→ **Exercise instructions**
Reproduce the records below in full and exactly, without their images.

Saved data entries:
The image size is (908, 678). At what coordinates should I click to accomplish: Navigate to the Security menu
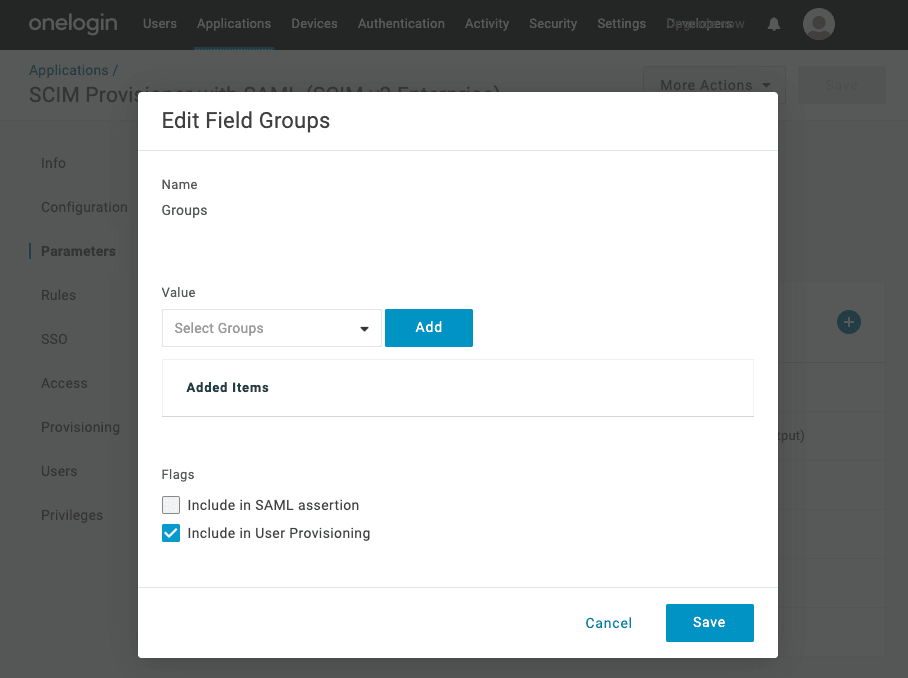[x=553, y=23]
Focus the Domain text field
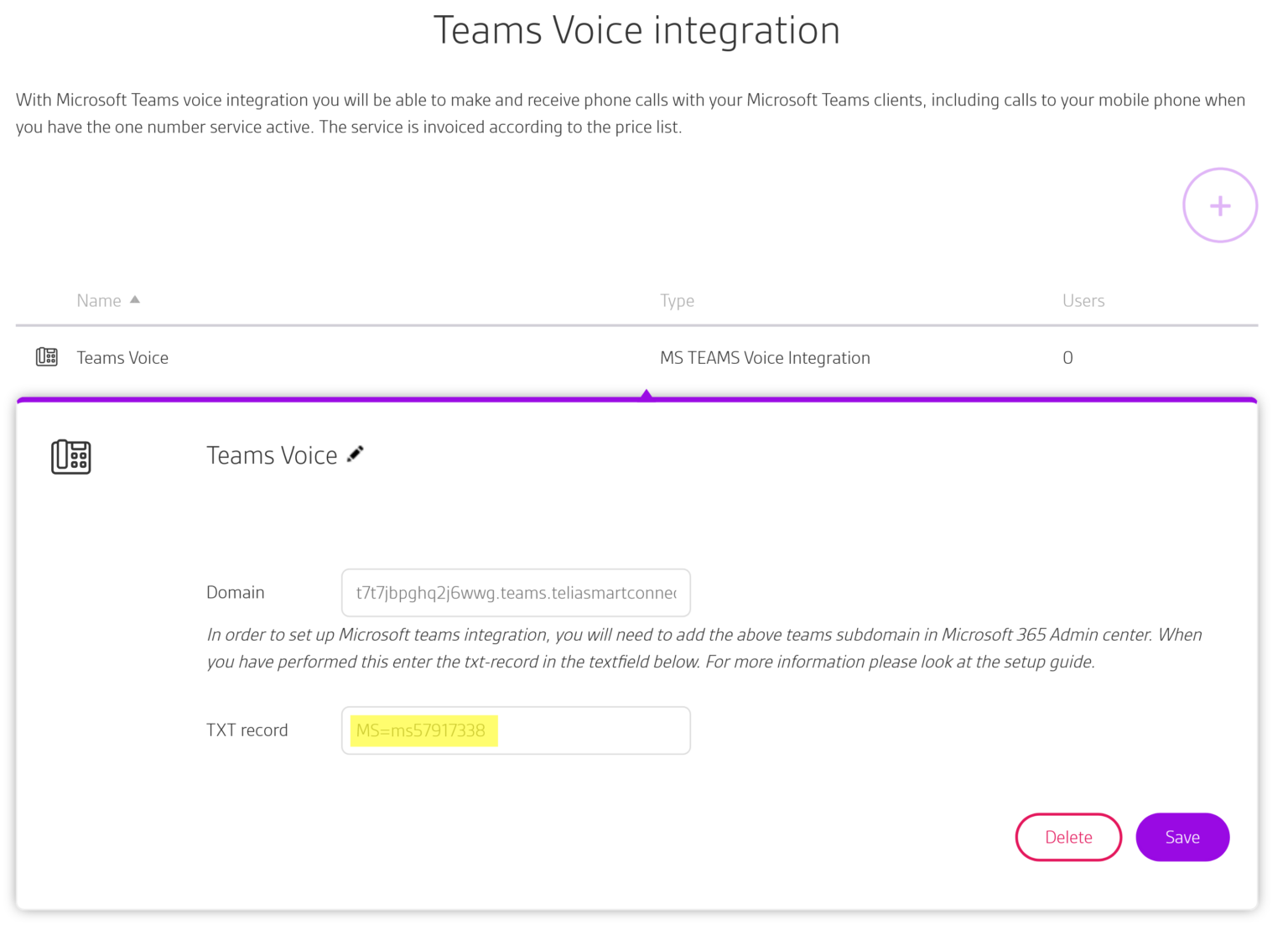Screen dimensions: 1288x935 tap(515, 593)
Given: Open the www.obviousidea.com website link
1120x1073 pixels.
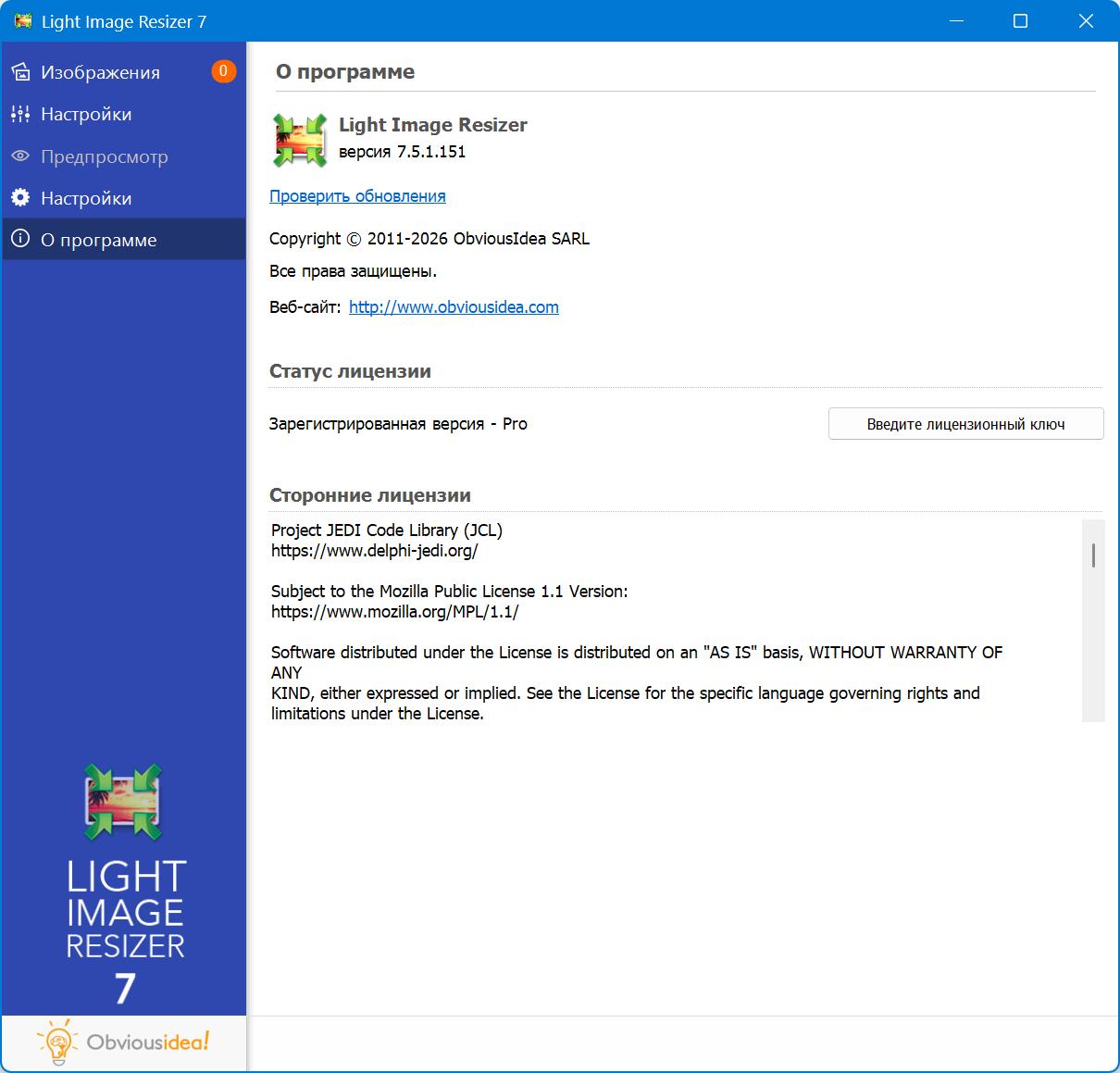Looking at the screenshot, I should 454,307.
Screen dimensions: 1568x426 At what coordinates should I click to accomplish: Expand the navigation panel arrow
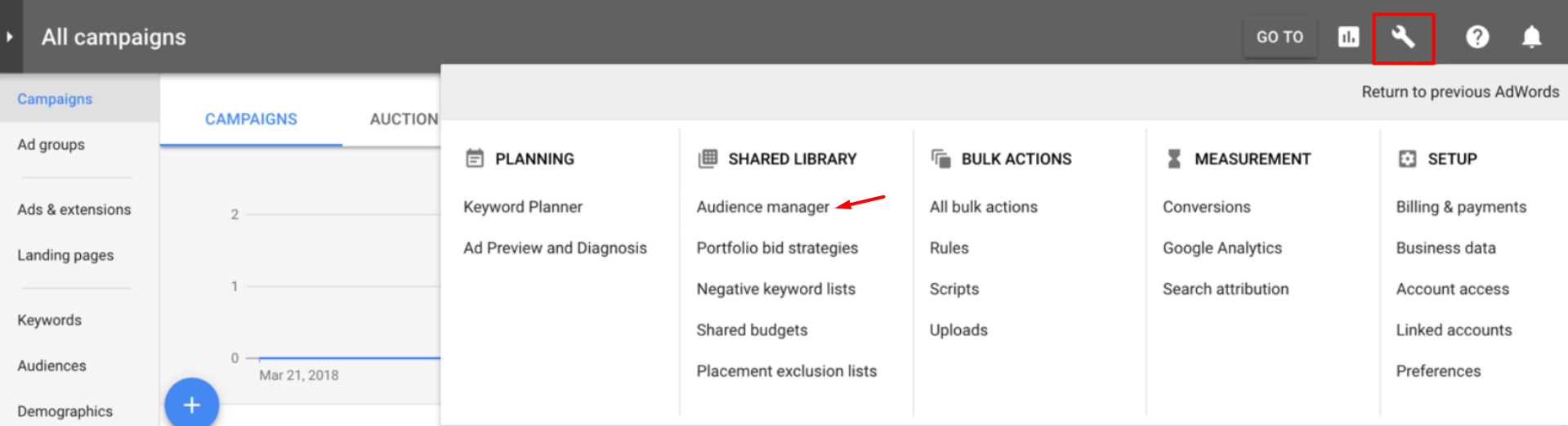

→ **Final answer**
The image size is (908, 678). At what coordinates should I click to accomplish: Navigate to the Security menu
[x=553, y=23]
Focus the Domain text field
Screen dimensions: 1288x935 tap(515, 593)
Given: Open the www.obviousidea.com website link
1120x1073 pixels.
Looking at the screenshot, I should 454,307.
Screen dimensions: 1568x426 At what coordinates should I click to accomplish: Expand the navigation panel arrow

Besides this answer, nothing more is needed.